WORK TO BE COMPLETED -> The entries below contain a line with "Where should I" and a line with "The height and". Quote exactly those two lines and all lines between them.

RECORDED DATA ->
· · · · ·

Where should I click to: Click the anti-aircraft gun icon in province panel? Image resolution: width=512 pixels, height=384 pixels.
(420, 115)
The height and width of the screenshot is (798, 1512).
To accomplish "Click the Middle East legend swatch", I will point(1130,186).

· · · · ·

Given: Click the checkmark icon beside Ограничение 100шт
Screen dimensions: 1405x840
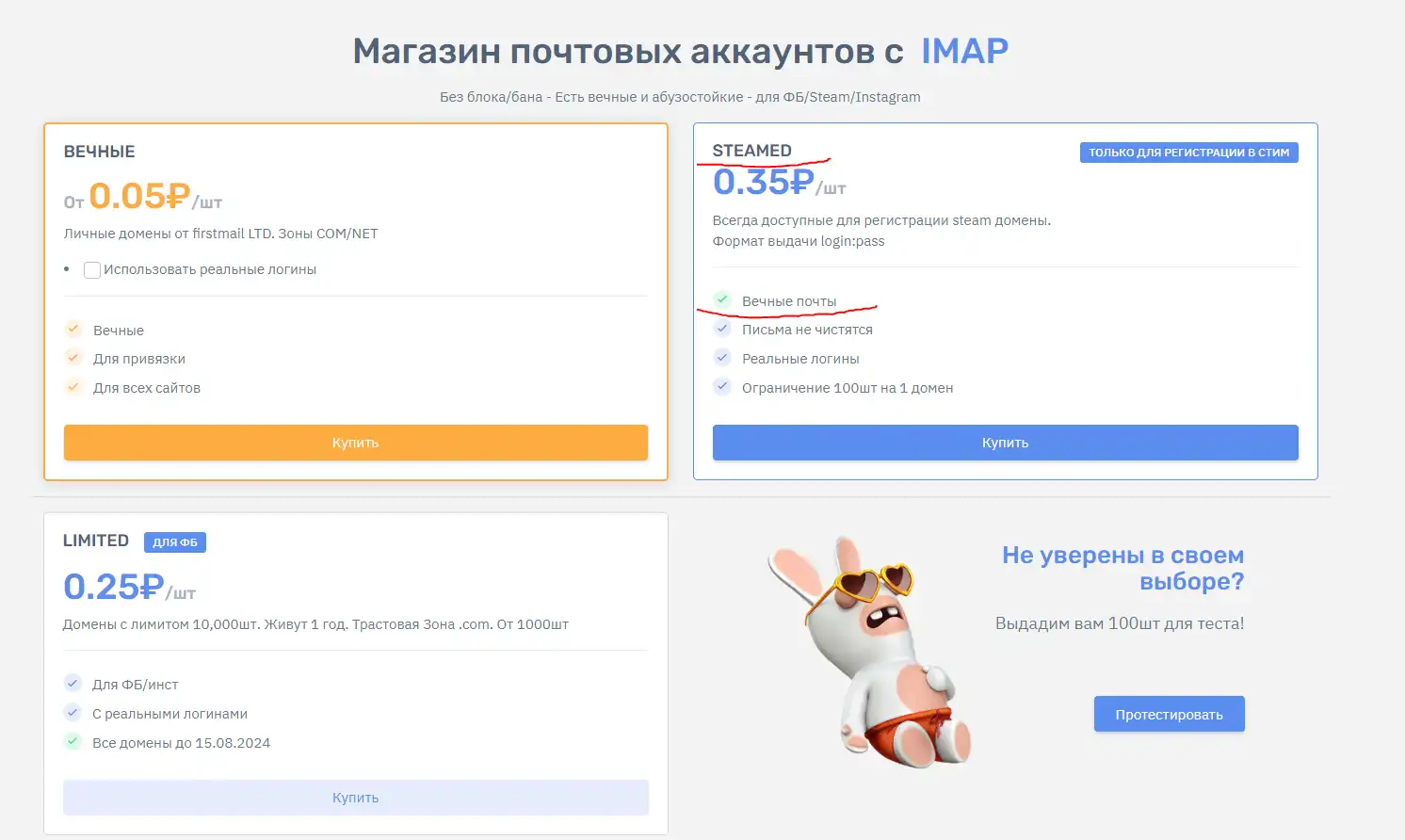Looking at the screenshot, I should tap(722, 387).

· · · · ·

OUTPUT FOR THIS EXERCISE ->
Where should I click to: Click the anti-aircraft gun icon in province panel? Image resolution: width=512 pixels, height=384 pixels.
(420, 115)
The height and width of the screenshot is (798, 1512).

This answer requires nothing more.